__Task to carry out__
Send back all of the data, word for word.

········

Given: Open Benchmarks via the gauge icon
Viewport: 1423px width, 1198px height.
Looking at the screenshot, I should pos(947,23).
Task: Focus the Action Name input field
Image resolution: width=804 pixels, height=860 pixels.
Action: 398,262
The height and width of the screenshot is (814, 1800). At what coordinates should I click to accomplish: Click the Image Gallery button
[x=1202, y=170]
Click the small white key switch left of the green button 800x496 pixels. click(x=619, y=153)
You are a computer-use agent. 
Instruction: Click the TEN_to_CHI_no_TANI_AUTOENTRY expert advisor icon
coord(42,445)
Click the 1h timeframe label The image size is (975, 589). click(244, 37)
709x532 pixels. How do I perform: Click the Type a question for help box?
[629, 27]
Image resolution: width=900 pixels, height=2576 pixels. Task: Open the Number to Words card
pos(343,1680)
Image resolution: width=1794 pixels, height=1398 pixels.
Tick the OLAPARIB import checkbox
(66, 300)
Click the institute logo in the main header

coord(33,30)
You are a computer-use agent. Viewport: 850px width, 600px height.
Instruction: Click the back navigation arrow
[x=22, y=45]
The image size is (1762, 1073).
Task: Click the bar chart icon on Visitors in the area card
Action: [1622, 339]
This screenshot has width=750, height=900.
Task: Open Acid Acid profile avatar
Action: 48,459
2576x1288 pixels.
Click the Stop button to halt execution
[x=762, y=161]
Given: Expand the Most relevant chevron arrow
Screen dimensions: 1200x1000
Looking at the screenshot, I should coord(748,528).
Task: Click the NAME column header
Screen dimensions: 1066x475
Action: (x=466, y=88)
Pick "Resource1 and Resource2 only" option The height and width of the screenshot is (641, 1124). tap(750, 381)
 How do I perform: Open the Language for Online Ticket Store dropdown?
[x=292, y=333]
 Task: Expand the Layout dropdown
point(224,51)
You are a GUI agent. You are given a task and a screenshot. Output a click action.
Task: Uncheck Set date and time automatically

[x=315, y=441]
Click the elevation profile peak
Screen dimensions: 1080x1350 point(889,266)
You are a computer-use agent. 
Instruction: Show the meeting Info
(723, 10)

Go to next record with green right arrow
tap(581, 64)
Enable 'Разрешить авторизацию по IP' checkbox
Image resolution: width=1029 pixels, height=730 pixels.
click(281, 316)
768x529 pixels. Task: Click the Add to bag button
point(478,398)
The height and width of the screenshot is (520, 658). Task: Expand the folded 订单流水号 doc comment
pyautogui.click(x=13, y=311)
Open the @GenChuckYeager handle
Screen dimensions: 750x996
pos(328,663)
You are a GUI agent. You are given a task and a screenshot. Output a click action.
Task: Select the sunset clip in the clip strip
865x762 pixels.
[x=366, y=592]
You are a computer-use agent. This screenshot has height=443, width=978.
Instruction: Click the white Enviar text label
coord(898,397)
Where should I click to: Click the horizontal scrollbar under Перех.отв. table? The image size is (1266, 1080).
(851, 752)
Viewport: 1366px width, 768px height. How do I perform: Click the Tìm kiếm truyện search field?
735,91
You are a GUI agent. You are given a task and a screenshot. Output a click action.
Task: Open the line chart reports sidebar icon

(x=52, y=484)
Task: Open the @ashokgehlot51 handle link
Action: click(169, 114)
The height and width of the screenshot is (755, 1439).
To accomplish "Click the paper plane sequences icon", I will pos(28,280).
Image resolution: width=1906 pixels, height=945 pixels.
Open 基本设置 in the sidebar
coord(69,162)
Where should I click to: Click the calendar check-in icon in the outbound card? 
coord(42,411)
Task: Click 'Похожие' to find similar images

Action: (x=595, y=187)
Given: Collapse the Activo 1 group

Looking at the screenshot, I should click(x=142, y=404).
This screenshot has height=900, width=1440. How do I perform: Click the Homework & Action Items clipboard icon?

········

__Expected answer__
Given: Open Benchmarks via the gauge icon
Viewport: 1423px width, 1198px height.
Looking at the screenshot, I should pos(947,23).
Task: Focus the Action Name input field
Image resolution: width=804 pixels, height=860 pixels.
Action: 398,262
The height and width of the screenshot is (814, 1800). At what coordinates should I click to accomplish: Click the Image Gallery button
[x=1202, y=170]
Click the small white key switch left of the green button 800x496 pixels. click(x=619, y=153)
You are a computer-use agent. 
Instruction: Click the TEN_to_CHI_no_TANI_AUTOENTRY expert advisor icon
coord(42,445)
Click the 1h timeframe label The image size is (975, 589). click(244, 37)
709x532 pixels. How do I perform: Click the Type a question for help box?
[629, 27]
Image resolution: width=900 pixels, height=2576 pixels. Task: Open the Number to Words card
pos(343,1680)
Image resolution: width=1794 pixels, height=1398 pixels.
Tick the OLAPARIB import checkbox
(66, 300)
Click the institute logo in the main header

coord(33,30)
You are a computer-use agent. Viewport: 850px width, 600px height.
Instruction: Click the back navigation arrow
[x=22, y=45]
The image size is (1762, 1073).
Task: Click the bar chart icon on Visitors in the area card
Action: [1622, 339]
This screenshot has width=750, height=900.
Task: Open Acid Acid profile avatar
Action: 48,459
2576x1288 pixels.
Click the Stop button to halt execution
[x=762, y=161]
Given: Expand the Most relevant chevron arrow
Screen dimensions: 1200x1000
Looking at the screenshot, I should coord(748,528).
Task: Click the NAME column header
Screen dimensions: 1066x475
Action: (x=466, y=88)
Pick "Resource1 and Resource2 only" option The height and width of the screenshot is (641, 1124). tap(750, 381)
 How do I perform: Open the Language for Online Ticket Store dropdown?
[x=292, y=333]
 Task: Expand the Layout dropdown
point(224,51)
You are a GUI agent. You are given a task and a screenshot. Output a click action.
Task: Uncheck Set date and time automatically

[x=315, y=441]
Click the elevation profile peak
Screen dimensions: 1080x1350 point(889,266)
You are a computer-use agent. 
Instruction: Show the meeting Info
(723, 10)

Go to next record with green right arrow
tap(581, 64)
Enable 'Разрешить авторизацию по IP' checkbox
Image resolution: width=1029 pixels, height=730 pixels.
click(281, 316)
768x529 pixels. Task: Click the Add to bag button
point(478,398)
The height and width of the screenshot is (520, 658). Task: Expand the folded 订单流水号 doc comment
pyautogui.click(x=13, y=311)
Open the @GenChuckYeager handle
Screen dimensions: 750x996
pos(328,663)
You are a GUI agent. You are given a task and a screenshot. Output a click action.
Task: Select the sunset clip in the clip strip
865x762 pixels.
[x=366, y=592]
You are a computer-use agent. This screenshot has height=443, width=978.
Instruction: Click the white Enviar text label
coord(898,397)
Where should I click to: Click the horizontal scrollbar under Перех.отв. table? The image size is (1266, 1080).
(851, 752)
Viewport: 1366px width, 768px height. How do I perform: Click the Tìm kiếm truyện search field?
735,91
You are a GUI agent. You are given a task and a screenshot. Output a click action.
Task: Open the line chart reports sidebar icon

(x=52, y=484)
Task: Open the @ashokgehlot51 handle link
Action: click(169, 114)
The height and width of the screenshot is (755, 1439).
To accomplish "Click the paper plane sequences icon", I will pos(28,280).
Image resolution: width=1906 pixels, height=945 pixels.
Open 基本设置 in the sidebar
coord(69,162)
Where should I click to: Click the calendar check-in icon in the outbound card? 
coord(42,411)
Task: Click 'Похожие' to find similar images

Action: (x=595, y=187)
Given: Collapse the Activo 1 group

Looking at the screenshot, I should click(x=142, y=404).
This screenshot has height=900, width=1440. How do I perform: Click the Homework & Action Items clipboard icon?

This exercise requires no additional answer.